Jean Monnet Center at NYU School of Law



Previous|Title|Next

V Conclusions

In this chapter, we began by outlining the paradox of the `European' polity, so far as it struggles - in the context of both the studies and practices of governance in relation to EI - to escape the touch of stateness. The earlier sections of the chapter outlined a methodological stance which establishes upon the constructivist middle ground where scholars can debate ontological shifts and meta-theoretical moves. In our case, we have chosen to focus on the embeddedness and embedding of norms, using the concept of the embedded acquis communautaire as an example of the strong structuring properties of norms, and their impacts upon actors as guiding social norms, as well as legal rules. At the same time, this paper has emphasized the fluid nature of norms, that is, on the one hand, norms may achieve strong structuring power, on the other hand, however, norms are created through interaction. The processes of norm construction and rule-following are mutually constitutive. In this conclusion, it is important to highlight the relevance and interest of this analysis, which elaborates upon the general field of constitutionalism as an object of study and analysis and the specific case of flexibility.

We identified a tension between the formal and the abstract in EU constitutionalism, and subsequently sought to highlight the continuing paradoxical relationship between a non-state polity and a touch of stateness presented often implicitly in analyses of this polity. With a view to overcoming the touch of stateness, we turned to constructivist approaches arguing that the focus on the social and an ontological shift away from state actors offers a fresh perspective on the `European' polity as sui generis, yet comparable. We argue that constitutionalism might be about fundamental ordering principles which have a validity outwith the formal setting of the nation state. Yet, in practice the ways in which these principles find expression in the EU's legal order are either frequently dependent upon premises about the `good society' which draw directly upon the normative properties of states, or are drawn into the Court of Justice's design of a federalized `Community of law', in which the spirit of that community draws strength from the extent to which the EU as legal order apes a statal order.
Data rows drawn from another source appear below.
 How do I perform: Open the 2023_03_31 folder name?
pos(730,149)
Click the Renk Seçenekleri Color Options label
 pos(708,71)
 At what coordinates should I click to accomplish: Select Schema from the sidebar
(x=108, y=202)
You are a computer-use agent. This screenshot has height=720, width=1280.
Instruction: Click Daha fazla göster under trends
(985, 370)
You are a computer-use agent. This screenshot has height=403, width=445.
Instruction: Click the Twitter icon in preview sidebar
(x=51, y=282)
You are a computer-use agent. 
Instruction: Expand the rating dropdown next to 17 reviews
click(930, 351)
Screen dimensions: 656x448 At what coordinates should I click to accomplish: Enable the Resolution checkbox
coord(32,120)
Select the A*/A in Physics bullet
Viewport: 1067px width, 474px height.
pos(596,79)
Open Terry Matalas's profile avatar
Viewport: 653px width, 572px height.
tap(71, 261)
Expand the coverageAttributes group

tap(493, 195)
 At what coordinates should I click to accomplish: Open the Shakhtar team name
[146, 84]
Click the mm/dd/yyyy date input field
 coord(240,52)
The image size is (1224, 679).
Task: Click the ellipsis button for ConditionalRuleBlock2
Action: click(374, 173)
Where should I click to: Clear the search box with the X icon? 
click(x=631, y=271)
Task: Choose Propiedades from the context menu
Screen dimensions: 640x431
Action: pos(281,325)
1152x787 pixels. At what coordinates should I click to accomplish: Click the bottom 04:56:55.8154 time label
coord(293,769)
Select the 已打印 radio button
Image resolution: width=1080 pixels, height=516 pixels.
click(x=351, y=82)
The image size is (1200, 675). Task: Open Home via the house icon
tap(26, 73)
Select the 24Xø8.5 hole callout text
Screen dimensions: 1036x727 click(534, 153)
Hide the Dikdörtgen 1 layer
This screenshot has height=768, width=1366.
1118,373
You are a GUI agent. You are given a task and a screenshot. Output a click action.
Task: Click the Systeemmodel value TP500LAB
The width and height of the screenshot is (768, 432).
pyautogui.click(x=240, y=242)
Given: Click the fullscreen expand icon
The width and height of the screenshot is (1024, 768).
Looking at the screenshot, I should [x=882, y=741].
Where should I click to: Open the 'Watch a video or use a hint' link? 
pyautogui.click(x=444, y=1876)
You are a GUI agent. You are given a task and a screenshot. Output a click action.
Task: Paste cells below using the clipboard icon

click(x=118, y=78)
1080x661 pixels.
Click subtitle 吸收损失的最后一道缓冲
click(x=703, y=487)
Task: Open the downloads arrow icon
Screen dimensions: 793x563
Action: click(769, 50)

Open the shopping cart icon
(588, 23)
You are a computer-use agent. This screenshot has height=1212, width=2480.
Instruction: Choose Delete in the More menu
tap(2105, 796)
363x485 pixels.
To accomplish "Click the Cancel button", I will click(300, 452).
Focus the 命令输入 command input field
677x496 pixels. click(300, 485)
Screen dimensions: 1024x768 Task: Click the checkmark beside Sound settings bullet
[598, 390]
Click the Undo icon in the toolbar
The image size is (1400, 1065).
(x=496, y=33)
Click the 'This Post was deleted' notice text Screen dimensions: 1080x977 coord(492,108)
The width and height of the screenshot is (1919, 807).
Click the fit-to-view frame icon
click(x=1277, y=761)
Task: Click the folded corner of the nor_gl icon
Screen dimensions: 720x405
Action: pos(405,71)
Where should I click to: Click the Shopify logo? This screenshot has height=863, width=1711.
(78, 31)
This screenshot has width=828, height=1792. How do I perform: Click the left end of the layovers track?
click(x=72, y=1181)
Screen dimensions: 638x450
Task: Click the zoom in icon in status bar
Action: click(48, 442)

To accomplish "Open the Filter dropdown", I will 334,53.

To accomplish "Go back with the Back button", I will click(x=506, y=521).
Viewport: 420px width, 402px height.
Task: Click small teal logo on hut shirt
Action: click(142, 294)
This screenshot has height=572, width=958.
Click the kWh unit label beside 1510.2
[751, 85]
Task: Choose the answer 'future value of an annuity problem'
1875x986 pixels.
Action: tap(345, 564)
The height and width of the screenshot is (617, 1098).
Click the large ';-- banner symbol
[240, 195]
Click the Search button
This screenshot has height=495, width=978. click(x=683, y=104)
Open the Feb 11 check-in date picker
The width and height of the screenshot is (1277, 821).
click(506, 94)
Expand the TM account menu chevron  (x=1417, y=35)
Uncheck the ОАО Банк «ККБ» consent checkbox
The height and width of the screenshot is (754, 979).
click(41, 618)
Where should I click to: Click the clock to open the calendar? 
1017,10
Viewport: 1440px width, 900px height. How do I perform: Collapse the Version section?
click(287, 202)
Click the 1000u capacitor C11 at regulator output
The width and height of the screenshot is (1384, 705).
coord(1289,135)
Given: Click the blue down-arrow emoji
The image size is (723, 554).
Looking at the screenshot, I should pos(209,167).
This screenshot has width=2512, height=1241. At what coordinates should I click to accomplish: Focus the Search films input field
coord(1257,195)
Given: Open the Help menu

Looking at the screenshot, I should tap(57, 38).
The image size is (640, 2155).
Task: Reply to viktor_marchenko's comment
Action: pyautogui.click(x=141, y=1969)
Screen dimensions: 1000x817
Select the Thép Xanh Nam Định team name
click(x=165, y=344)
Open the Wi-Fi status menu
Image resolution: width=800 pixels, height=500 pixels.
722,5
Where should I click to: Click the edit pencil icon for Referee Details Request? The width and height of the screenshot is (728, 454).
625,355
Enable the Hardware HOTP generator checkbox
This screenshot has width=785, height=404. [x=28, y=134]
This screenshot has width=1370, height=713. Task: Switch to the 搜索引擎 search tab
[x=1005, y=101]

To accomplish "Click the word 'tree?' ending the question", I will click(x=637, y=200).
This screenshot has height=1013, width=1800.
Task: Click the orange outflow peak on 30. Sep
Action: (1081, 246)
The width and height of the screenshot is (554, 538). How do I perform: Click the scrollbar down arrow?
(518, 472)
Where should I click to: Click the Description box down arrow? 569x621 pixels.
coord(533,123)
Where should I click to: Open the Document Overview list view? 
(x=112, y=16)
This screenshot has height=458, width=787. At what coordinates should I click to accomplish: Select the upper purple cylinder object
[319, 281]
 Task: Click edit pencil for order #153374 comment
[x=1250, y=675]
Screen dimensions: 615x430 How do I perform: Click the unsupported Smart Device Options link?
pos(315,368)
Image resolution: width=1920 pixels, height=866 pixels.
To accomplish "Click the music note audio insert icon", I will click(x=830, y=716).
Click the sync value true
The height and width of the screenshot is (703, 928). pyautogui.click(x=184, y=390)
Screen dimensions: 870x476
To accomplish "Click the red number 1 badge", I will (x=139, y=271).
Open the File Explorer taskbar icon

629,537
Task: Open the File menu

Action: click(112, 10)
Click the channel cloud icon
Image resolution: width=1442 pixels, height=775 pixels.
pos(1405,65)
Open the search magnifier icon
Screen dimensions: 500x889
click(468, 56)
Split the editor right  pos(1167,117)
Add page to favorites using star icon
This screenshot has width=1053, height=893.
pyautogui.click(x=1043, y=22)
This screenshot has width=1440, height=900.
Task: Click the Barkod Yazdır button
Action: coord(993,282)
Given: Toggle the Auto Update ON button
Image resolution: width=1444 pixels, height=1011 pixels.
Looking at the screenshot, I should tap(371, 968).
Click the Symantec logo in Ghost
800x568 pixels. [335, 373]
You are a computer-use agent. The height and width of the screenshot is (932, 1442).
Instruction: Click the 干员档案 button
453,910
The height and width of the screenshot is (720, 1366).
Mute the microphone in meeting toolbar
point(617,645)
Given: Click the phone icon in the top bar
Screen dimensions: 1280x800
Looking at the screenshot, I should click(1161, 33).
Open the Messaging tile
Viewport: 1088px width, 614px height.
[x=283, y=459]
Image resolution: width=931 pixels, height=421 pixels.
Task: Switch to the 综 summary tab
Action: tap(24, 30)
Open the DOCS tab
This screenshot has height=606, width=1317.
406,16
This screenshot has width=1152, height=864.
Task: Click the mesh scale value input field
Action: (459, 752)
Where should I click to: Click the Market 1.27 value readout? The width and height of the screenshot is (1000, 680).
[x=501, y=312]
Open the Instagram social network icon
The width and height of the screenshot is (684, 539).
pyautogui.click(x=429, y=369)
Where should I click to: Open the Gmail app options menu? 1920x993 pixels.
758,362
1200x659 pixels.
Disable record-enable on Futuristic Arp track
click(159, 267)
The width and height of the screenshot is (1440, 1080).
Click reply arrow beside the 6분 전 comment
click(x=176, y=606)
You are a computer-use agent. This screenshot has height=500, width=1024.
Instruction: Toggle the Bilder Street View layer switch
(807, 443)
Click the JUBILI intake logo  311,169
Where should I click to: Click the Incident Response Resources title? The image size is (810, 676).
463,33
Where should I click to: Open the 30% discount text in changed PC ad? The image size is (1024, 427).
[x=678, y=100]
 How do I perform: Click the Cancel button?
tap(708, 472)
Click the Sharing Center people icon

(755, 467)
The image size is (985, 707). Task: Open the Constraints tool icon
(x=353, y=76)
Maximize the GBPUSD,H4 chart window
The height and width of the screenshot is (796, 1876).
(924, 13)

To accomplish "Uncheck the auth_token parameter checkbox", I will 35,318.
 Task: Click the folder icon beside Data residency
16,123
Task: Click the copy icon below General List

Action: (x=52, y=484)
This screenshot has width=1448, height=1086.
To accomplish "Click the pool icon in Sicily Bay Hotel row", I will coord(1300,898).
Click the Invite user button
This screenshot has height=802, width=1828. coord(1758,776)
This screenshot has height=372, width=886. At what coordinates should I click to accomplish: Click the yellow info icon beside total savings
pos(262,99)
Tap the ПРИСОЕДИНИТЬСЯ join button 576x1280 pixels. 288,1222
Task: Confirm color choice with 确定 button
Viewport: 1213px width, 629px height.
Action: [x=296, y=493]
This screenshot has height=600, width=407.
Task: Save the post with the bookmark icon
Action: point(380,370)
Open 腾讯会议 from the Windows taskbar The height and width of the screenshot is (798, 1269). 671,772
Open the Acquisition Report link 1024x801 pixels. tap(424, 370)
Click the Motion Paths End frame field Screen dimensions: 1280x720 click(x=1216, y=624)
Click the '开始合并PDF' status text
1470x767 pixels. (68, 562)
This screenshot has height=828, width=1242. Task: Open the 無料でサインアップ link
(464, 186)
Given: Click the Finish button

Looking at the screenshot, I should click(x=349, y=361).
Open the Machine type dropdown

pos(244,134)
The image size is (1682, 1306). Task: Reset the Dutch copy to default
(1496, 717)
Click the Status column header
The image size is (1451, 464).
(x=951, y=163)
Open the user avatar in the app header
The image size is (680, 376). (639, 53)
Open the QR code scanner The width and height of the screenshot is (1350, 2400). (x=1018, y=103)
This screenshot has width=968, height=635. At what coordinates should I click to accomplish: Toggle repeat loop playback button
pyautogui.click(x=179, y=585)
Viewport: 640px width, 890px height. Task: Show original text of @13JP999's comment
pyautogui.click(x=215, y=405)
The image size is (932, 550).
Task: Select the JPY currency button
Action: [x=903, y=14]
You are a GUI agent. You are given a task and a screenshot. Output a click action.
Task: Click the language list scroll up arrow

It follows that reconceived on the basis of a constructivist ontology which allows a focus on norms-and their emergence and transformation from the social to the legal-constitutionalism presents a research area that is key to understanding and explaining the specific non-state conditions of the `European' polity. Thus, we propose identifying the emergence and impact of norms in various policy sectors. In this chapter we particularly stressed the IGC processes as an arena in which social norms emerge (Wallace 2000). With reference to the principle of flexibility and its increasing social acceptance as well as legal insertion in the treaties, we suggest that norms are a factor which structures, for example, the redefining of the constitutional scope of the Euro-polity as it has shifted from Community to Union, and as it transforms once again in the wake of the Treaty of Amsterdam and the vital structural and political changes which that has introduced.